Exercise: Make an exact copy of the entries, and keep any pictures out of it.

Records to use:
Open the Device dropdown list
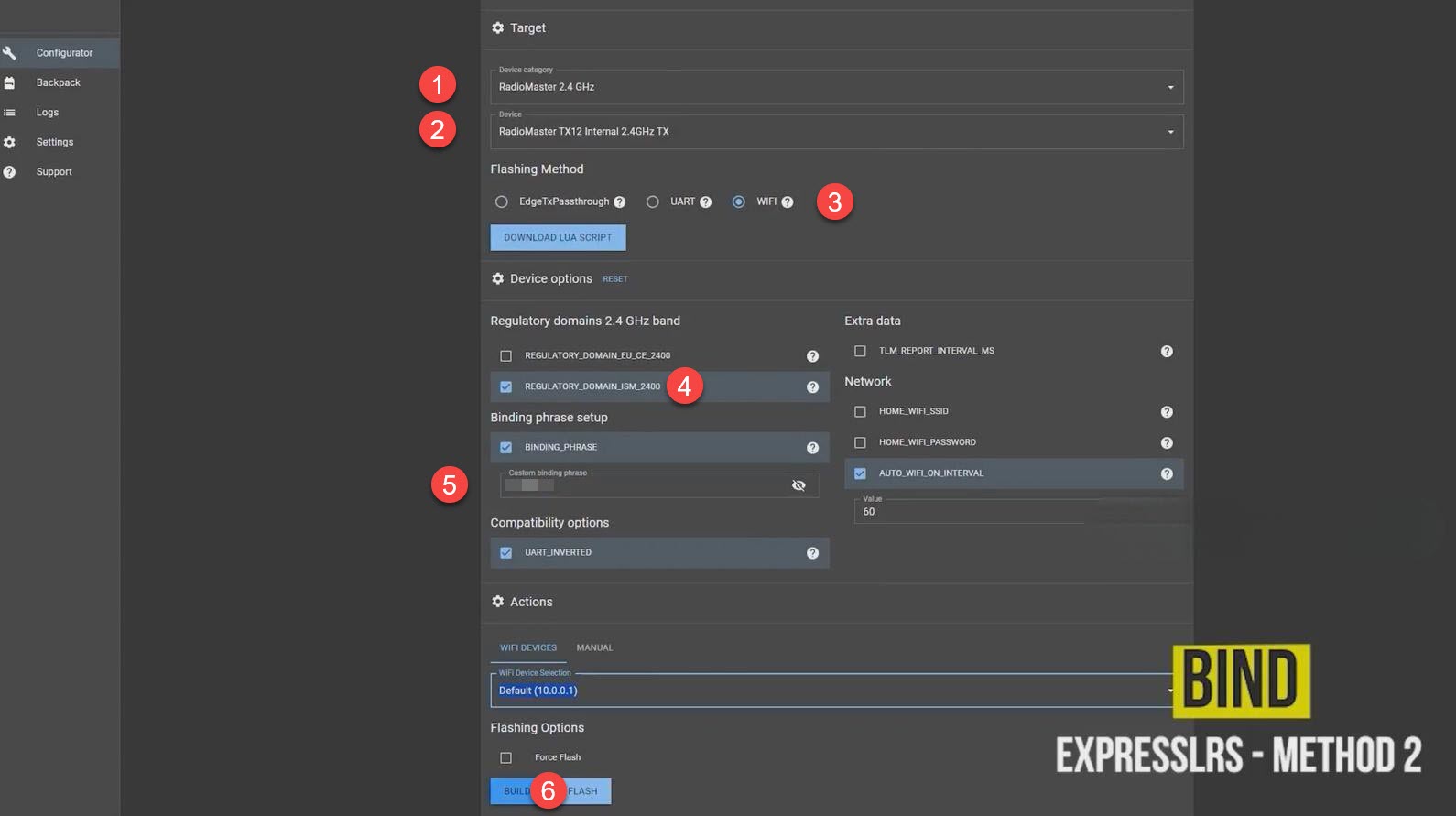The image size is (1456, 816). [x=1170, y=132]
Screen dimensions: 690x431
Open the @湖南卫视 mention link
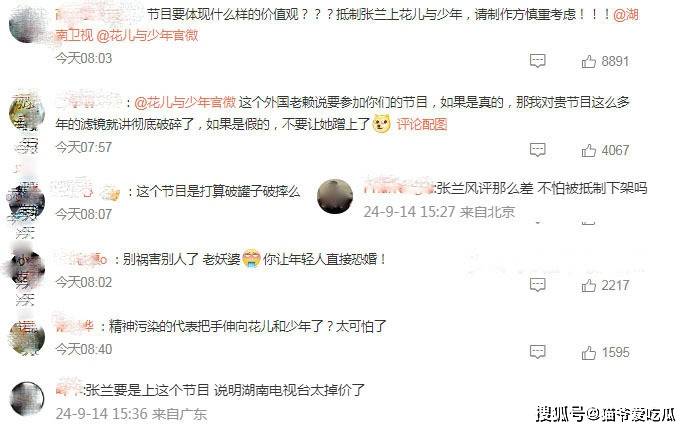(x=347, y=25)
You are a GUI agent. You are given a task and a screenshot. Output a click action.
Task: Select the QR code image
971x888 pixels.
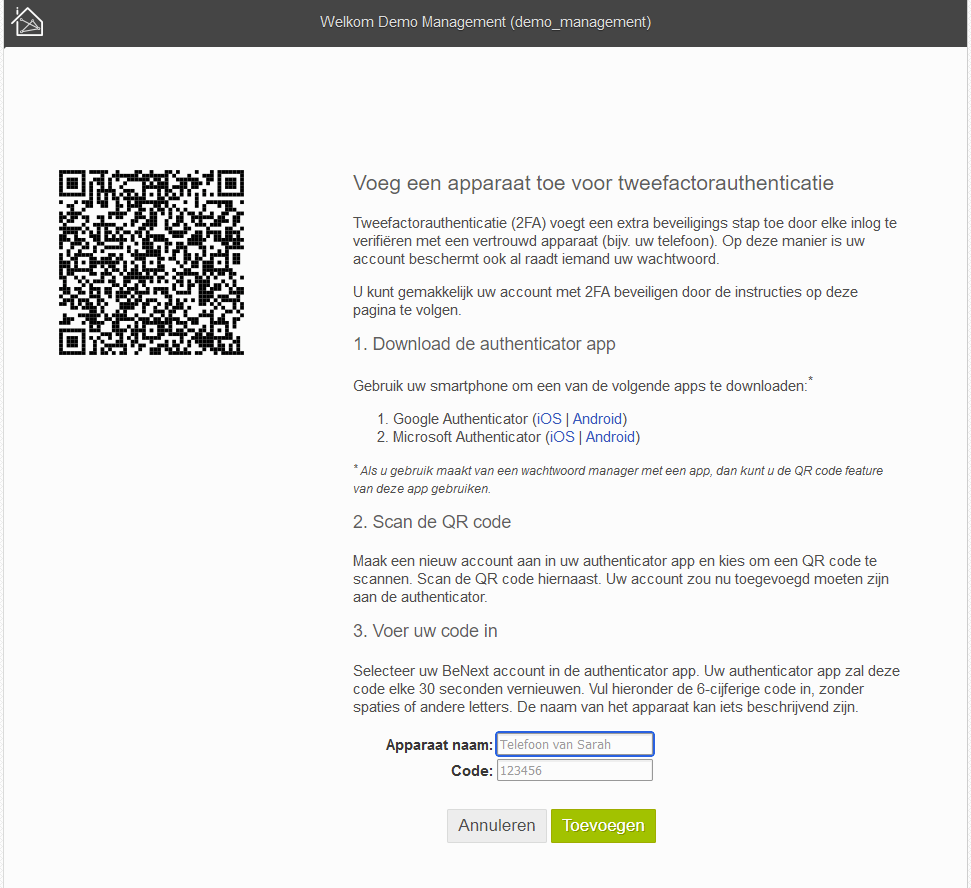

Answer to the exercise:
Open the Device dropdown list
The image size is (1456, 816). [x=1170, y=132]
Screen dimensions: 690x431
Open the @湖南卫视 mention link
(x=347, y=25)
You are a GUI agent. You are given a task and a screenshot. Output a click action.
Task: Select the QR code image
971x888 pixels.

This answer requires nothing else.